Your answer must be the line holding "Where should I click to: Expand the" followed by every later line through the end of the entries, exactly as written.

*** Opening Entries supplied ***

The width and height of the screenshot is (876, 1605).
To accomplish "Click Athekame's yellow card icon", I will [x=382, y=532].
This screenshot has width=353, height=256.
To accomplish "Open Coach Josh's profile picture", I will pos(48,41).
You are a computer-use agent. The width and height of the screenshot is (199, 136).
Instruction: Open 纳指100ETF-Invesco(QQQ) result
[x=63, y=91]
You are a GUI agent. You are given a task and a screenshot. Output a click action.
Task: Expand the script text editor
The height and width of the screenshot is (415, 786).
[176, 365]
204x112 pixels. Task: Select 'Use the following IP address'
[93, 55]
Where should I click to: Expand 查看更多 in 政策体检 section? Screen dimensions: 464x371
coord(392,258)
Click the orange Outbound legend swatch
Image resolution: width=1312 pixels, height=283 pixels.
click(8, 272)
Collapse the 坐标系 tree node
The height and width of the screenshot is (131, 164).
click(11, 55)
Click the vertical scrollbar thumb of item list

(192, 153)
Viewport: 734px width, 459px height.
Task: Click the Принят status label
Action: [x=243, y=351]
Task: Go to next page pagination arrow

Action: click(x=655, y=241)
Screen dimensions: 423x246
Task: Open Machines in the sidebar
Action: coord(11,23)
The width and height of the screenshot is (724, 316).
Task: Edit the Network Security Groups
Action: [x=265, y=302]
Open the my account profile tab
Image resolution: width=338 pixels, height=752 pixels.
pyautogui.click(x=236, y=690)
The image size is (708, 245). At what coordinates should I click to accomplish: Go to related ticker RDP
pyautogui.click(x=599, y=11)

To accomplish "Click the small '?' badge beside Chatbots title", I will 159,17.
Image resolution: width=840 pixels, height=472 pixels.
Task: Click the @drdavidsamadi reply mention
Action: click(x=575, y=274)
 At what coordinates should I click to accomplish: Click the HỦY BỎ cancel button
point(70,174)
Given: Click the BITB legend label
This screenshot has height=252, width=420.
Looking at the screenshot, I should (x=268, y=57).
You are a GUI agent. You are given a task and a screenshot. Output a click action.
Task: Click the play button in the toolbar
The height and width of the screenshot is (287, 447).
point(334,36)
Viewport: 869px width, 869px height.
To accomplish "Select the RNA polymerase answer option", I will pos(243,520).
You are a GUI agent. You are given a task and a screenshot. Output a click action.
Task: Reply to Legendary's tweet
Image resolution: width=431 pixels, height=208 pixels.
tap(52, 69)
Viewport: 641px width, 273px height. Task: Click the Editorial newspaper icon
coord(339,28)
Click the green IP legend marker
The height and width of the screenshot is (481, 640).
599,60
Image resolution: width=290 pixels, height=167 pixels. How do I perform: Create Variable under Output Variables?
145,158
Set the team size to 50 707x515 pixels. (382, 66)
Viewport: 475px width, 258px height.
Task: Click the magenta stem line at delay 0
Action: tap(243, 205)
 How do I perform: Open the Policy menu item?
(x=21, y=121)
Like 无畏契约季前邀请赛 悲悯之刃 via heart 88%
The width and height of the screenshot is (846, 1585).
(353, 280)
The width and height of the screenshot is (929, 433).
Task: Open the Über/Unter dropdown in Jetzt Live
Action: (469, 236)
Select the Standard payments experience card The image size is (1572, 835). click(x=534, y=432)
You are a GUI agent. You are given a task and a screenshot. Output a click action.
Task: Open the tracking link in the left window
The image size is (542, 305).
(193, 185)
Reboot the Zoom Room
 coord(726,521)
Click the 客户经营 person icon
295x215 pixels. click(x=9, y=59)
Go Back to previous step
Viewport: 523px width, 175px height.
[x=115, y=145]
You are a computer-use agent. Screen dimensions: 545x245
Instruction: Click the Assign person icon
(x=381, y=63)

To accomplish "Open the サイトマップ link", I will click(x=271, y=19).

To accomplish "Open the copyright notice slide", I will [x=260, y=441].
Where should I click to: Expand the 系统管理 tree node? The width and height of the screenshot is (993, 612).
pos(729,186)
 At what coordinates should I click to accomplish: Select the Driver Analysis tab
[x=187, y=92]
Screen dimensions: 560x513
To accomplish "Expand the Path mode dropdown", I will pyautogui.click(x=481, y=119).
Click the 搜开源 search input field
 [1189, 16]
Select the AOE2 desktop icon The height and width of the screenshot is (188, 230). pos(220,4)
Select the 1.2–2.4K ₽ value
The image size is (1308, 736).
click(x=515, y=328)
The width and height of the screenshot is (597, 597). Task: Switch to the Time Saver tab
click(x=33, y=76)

*** Closing Entries supplied ***

» **Exercise result**
Where should I click to: Expand the 系统管理 tree node? The width and height of the screenshot is (993, 612).
pos(729,186)
 At what coordinates should I click to accomplish: Select the Driver Analysis tab
[x=187, y=92]
Screen dimensions: 560x513
To accomplish "Expand the Path mode dropdown", I will pyautogui.click(x=481, y=119).
Click the 搜开源 search input field
 [1189, 16]
Select the AOE2 desktop icon The height and width of the screenshot is (188, 230). pos(220,4)
Select the 1.2–2.4K ₽ value
The image size is (1308, 736).
click(x=515, y=328)
The width and height of the screenshot is (597, 597). Task: Switch to the Time Saver tab
click(x=33, y=76)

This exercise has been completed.